For the West African countries as Burkina Faso, football remains a sport dominated almost exclusively by men and boys. In the villages, rarely, if ever, are girls and women given the opportunity to play “the beautiful game”. Many Volunteers address this by forming girls’ soccer teams in their villages. Three volunteers, Hallie Eilerts, Todd Burns, and Elisabeth Chop decided to go one step further and organize the first ever girls soccer camp in Bobo-Dioulasso, Burkina’s second largest city during the last week in August.

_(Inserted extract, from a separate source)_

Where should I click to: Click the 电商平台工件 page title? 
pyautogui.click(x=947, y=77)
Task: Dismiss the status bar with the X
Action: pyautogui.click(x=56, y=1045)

Bobo Girls Soccer Camp methodology used soccer drills to teach and reinforce HIV prevention, leadership skills, and health living, using the techniques of Grassroots Soccer. The 54 young participants gained new soccer skills as well as life skills that included recognizing and avoiding risky behaviors. Burkinabe community counterparts were involved throughout the camp. Seven of them served as counselors and five trainers from the Red Cross and Marie Stopes International participated as well. The Red Cross certified trainers taught the participants basic First Aid and how to react in an emergency medical situation. The girls learned what to say when calling emergency services, how to turn an unconscious person on their side, how to staunch a wound to stop the bleeding, how to carry injured people to safety, and the Heimlich maneuver. Two Social Marketing Agents from Marie Stopes International facilitated sessions on family planning and reproductive health and answered questions from participants. The girls also learned the importance of vigilance and precaution in preventing violence. A local teacher, trained in martial arts, taught the group basic self-defense moves to perform in an emergency situation. The participants learned the importance of staying healthy by eating nutritious food, drinking plenty of water and staying in shape. At the end of the week, each team demonstrated lessons learned throughout the camp by creating and performing a skit. HIV prevention, gender roles, first aid, and self-defense were all reinforced through theater.
With the newfound skills, knowledge, and confidence gained throughout the week, the 54 participants left the camp better equipped to succeed against the challenges they face and better informed on the realities of life.